Pacific Highway Upgrade

About this Item
SubjectsRoad Safety; Roads: Pacific Highway
SpeakersTurner Mr John; Tripodi Mr Joseph
BusinessQuestions Without Notice

Page: 20116

    Mr JOHN TURNER: My question is directed to the Minister for Roads. Given that the section of the Pacific Highway in my electorate that claimed four lives yesterday and three lives five years ago has not been upgraded, and given that the Federal Government has increased its funding to the highway by a further $100 million a year, why has the Minister not ensured that this stretch of road is made a high priority for reconstruction?
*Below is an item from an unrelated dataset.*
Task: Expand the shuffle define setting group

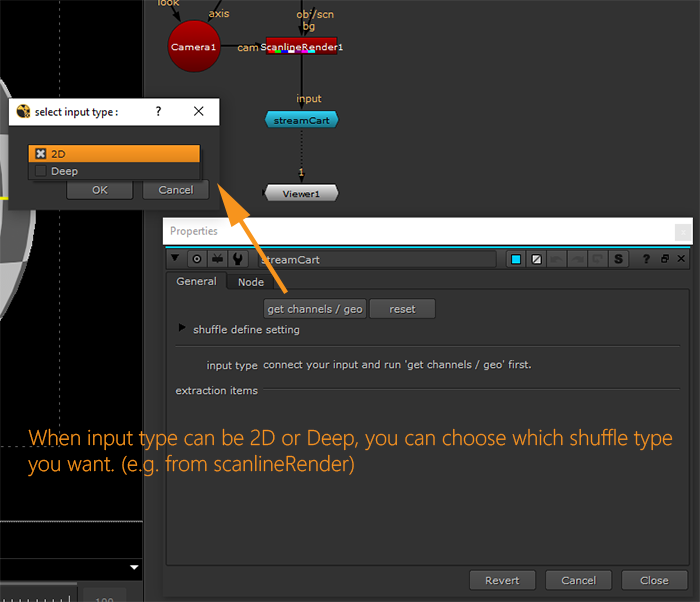Action: (182, 328)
    Mr JOSEPH TRIPODI: I am sure that the Opposition would join me in extending deepest sympathies to the families of the victims in yesterday's accident. It was a shocking tragedy and devastating not only for the families but for their communities as well. I will not speculate on the cause of the accident, which is the subject of a police investigation. The crash site is four kilometres north of the work now under way as section one of the Karuah to Bulahdelah upgrade. Construction of this 12-kilometre stretch of road is well advanced, transforming a two-lane highway into a four-lane divided highway. The work is costing $114 million and is jointly funded by the State and Federal governments. Work is due to be completed in the second half of next year.

    The crash occurred in what will be section two of this major upgrade. This work will also be jointly funded by the New South Wales and Federal governments through Auslink. The Roads and Traffic Authority has called tenders for the 23-kilometre stretch of road comprising sections two and three. The contract will be to design, construct and maintain the road for 10 years. I am advised that tenders close in March, contracts will be awarded in July and construction will commence shortly thereafter. The work is expected to cost in excess of $200 million. As with section one, the work will turn the current two-lane road into a four-lane divided road. The safety benefit of a divided road is that it virtually eliminates the possibility of head-on crashes. That is why it is essential for the State and Federal governments to upgrade all of the Pacific Highway from Hexham to the Queensland border as a dual carriageway. This must happen as quickly as possible.

    Since 1996 a total of 44 projects have opened to traffic, with motorists now benefiting from 229 kilometres of four-lane dual carriageway. A further eight projects are under construction or have been approved awaiting start of construction. A further 17 upgrading projects are in the planning phase. By the end of this financial year approximately 44 per cent of the highway from Hexham to the Queensland border—a distance of 677 kilometres—will be dual carriageway either completed or under construction. Every road death is a terrible loss. Once again I express my sympathy to those affected yesterday.